Comme après chaque épreuve terrible, des révolutions du XIXe siècle aux guerres mondiales du XXe siècle, le patriotisme semble être la réponse aux drames. Les attentats de Paris qui ont fait 130 morts vendredi 13 novembre n’ont pas échappé à la règle, avec cette fois-ci un retentissement planétaire.

La Marseillaise et le drapeau national diffusés dans le monde

Sitôt les attentats terminés, de nombreux emblèmes français ont fait le tour du monde, au premier rang duquel le drapeau tricolore et la Marseillaise.

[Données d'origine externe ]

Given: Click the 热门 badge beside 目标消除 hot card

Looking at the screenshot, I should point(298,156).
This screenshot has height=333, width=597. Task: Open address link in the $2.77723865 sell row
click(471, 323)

Deux symboles patriotiques que les Français ont brandi pour l’un, entonné pour l’autre, pendant ces derniers jours. S’agissant du drapeau français, celui-ci a été massivement relayé sur les réseaux sociaux où de nombreux internautes ont juxtaposé à leur photo de profil le drapeau national. De même a-t-il fièrement été arboré sur certains balcons ou bâtiments à l’image de la tour Eiffel. Quant à la Marseillaise, celle-ci a été non seulement chantée aux quatre coins du monde, mais aussi par de nombreux Français, parfois spontanément, lors de rassemblements en hommage aux victimes.

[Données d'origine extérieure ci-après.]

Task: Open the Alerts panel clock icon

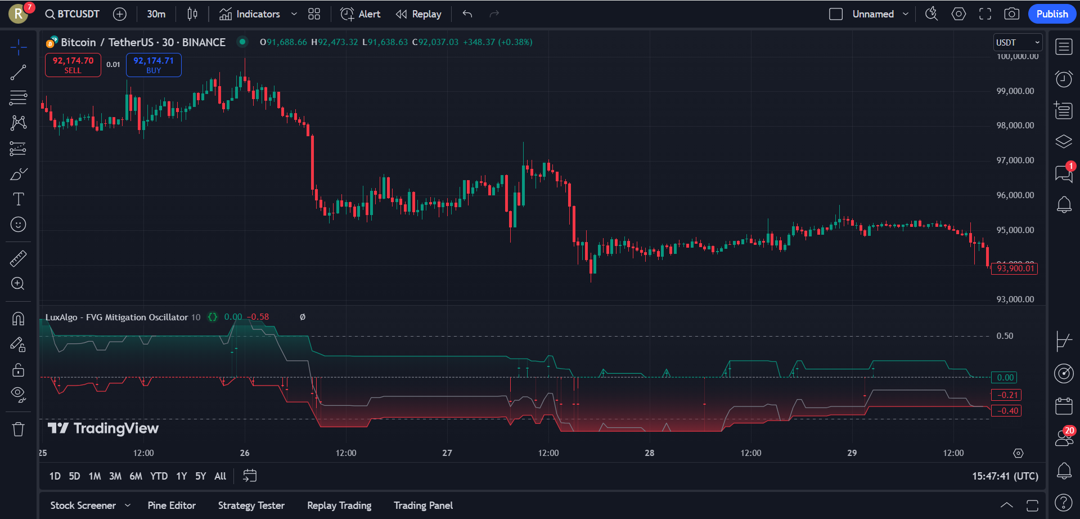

Les Français plébiscitent le drapeau tricolore

Tant est si bien que selon un sondage réalisé par l’institut Odoxa et publié lundi pour Le Parisien, 93 % des Français interrogés affirment être attachés au drapeau français. Un sentiment unanimement partagé par les personnes qu’elles soient de droite (97 %) ou de gauche (88 %), et même jeunes (93 % des 18-24 ans) ou plus âgées (95 % des 65 ans et plus). Les Français l’associent spontanément à cinq mots : la République (92%), la Révolution française (88%), la liberté (84%) la Résistance (80%) et la fierté (76%). Enfin, les Français interrogés aiment tant leur étendard qu’ils voudraient pour 61 % le voir davantage, comme aux balcons ou aux fenêtres.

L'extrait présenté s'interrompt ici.